● **Work request**
After reading the listing below, copy it out exactly.
───── Materials provided ─────
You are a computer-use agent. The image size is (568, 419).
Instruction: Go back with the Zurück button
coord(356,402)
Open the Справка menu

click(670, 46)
─────
● **Solution**
You are a computer-use agent. The image size is (568, 419).
Instruction: Go back with the Zurück button
coord(356,402)
Open the Справка menu

click(670, 46)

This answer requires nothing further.